# Differenzsignal



## McNugget (1 Dezember 2009)

Mal eine ganzu doofe Frage, wozu werden Differnezsignalauswertungen genutzt?

Hat da mal jemand Beispiele?

Gruss

McNugget


----------



## trinitaucher (1 Dezember 2009)

Du hast keinen Massebezug


----------



## McNugget (1 Dezember 2009)

DANKE. Das war DIE Antwort.

Dazu noch mal eine erweiterte Frage. Wenn ich in einem entfernten System eine Stromschleife mit eigener Spannungsverorgung habe und über eine Analoge Eingangsklemme mit Massebezug messen möchte:

Kann das klappen, wenn ich in beiden Anlagen die Masse von 24VDC mit der Erde verbinde, oder hole ich mir damit gemeine Effekte (ungewünschte Ladungsaugleiche etc.) rein?

Gruss

McNugget


----------



## trinitaucher (1 Dezember 2009)

McNugget schrieb:


> DANKE. Das war DIE Antwort.


War das ne Quizfrage, oder was? 



McNugget schrieb:


> Wenn ich in einem entfernten System eine Stromschleife mit eigener Spannungsverorgung habe und über eine Analoge Eingangsklemme mit Massebezug messen möchte:
> 
> Kann das klappen, wenn ich in beiden Anlagen die Masse von 24VDC mit der Erde verbinde, oder hole ich mir damit gemeine Effekte (ungewünschte Ladungsaugleiche etc.) rein?


Rein technisch dürfte das gehen. Solange die Massen beider Seiten verbunden sind (sonst kommt keine Stromschleife zustande). Hab sowas zumindest mit Spannugnssignalen schon öfters gemach.

Der Vorteil des Differenzssignals hinsichtlich Störungen ist dann natürlich weg.


----------



## McNugget (1 Dezember 2009)

trinitaucher schrieb:


> War das ne Quizfrage, oder was?



Nein, aber die Antwort war kurz und präzise (und sogar ich habe sie auf Anhieb verstanden). ;-)

Das ist hier selten. (Wie gesagt, wenig Kritik am Sender, das liegt mehr am Empfänger..)



> Rein technisch dürfte das gehen. Solange die Massen beider Seiten verbunden sind (sonst kommt keine Stromschleife zustande). Hab sowas zumindest mit Spannugnssignalen schon öfters gemach.
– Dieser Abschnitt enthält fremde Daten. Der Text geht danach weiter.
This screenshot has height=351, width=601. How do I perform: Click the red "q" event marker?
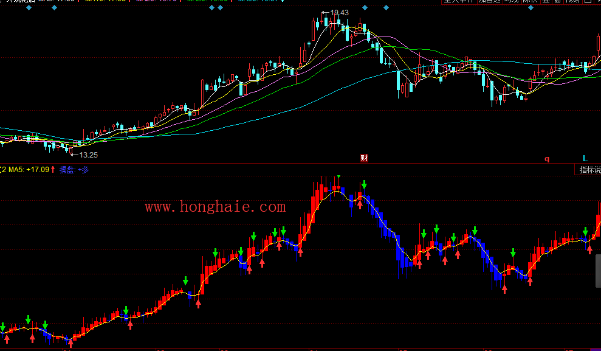tap(546, 159)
Als gemeinsame Masse dürfte ja schon fast der Potentialausgleich reichen, oder??



> Der Vorteil des Differenzssignals hinsichtlich Störungen ist dann natürlich weg.


 
Welcher Art Störungen sind fallen denn da besonders in´s Gewicht? Ich war der Meinung, dass Stromschleife eh ein sehr störunanfälliges Medium ist.

(Gilt natürlich nicht für Spannungssignale.)



Gruss

McNugget


----------



## trinitaucher (1 Dezember 2009)

Stromschleifen sind ideal für lange Leitungslängen, da ohmsche Verluste kompensiert werden (solange der Treiber genug Power hat). Bei 4..20mA kann auch eine Energieversorgung realisiert werden, hab ich gelesen.

Stromschleifen sind zwar eher immun gegen Störeinflüsse (insb. Störspannungen), aber durch das Massepotenzial können trotzdem Störungen gegen Erde eingekoppelt werden, z.B. durch parallel verlaufende Energieleitungen.

Prizipiell sind Stromsignale aber weniger Störanfällig als Spannungssignale. Meistens haben sie viel weniger Rauschen. Das liegt schon an den unterschiedlichen Eingangswiderständen. Strom: klein, Spannung: hoch


----------



## McNugget (1 Dezember 2009)

Danke für die Infos. Wieder etwas dazugelernt.

Gruss

McNugget


----------